Buying your first home is both an emotional and financial decision. Whether you are purchasing the home after graduation from college or you recently got married and wish to shift to your new home, here are few ways you can smartly plan your investments:
Planning and investing in a home can be a daunting task, especially for those who are buying a home for the first time. The smart approach of buying a home is to invest some part of the money in fixed deposits and other financial instruments. Banks and financial institutes give loans against FD which is known as a collateral loan. With NBFCs loans, you can gain up to 75% of the loan amount on cumulative FDs with an ROI of 2% more than the existing FD interest rate. So, young investors who are planning to buy a home can take FD and use that money at the time of purchasing a home.
The property price in India is continuously rising and buying a home at such a time can be a huge financial stretch. Most banks give home insurance as “hazard insurance” on mortgage documents, but this insurance only covers basic protection such as theft and fire. Whereas NBFCs provide comprehensive policies that include any losses due to floods, fire, earthquakes and other natural and human-made calamities. Home insurance also covers add-on benefits like loss of rent, liability cover and more. The first step towards planning and investing in your home should include getting home insurance from a trusted financial institution that provides maximum benefits.
After the implementation of GST, i.e., Goods and Service Tax, dynamics of the taxes while buying a property have changed. A single unified tax system has replaced all indirect taxes like VAT, service tax and other taxes. Although the under-construction fees are covered in GST, there are many ready-to-move property taxes that are still present. These taxes are not a part of GST, and it involves charges like registration charge, stamp duty and TDS (Tax Deduction at Source). It is essential to manage these taxes to fulfil the dream of buying a home.
Private Mortgage Insurance (PMI)
Mortgage insurance is becoming increasingly popular in Indian market. It guarantees repayment of the mortgage insurance in unfortunate cases such as disability or death of the policyholder. Banks usually give a tenure of 12 months for this insurance. There are few financial institutes that provide loan against the property to self-employed and salaried individuals. As compared to banks, NBFCs have a flexible tenure of 2 to 20 years, and it allows the borrower to repay the loan conveniently. PMI might seem like unnecessary insurance, but one should always be cautious about adversities in life.

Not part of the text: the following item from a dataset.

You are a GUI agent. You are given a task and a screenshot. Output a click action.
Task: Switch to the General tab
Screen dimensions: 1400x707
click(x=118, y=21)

Investment for Down Payment
Once you have purchased a home loan, the saga of payments and EMIs continues. You have to ensure that you have a proper mechanism in place to meet the down payment requirements for your home loan. One of the best ways to achieve it is through a SIP in mutual funds. With SIP, you can invest in a set of mutual funds for a long term that yield constant returns. Moreover, as you diversify your portfolio, you do not have to rely on one mutual fund performing well for your investments. You can build a corpus over the years and use that money to pay for your down payment or even EMIs once the home loan is approved.
Read about Unsecured Loan
Ensuring that you are able to follow these steps effectively assures you of capital available at all points for your home needs. Hence, if you wish to buy a home you can call your own, you must follow the above-mentioned tips to plan your investment accordingly.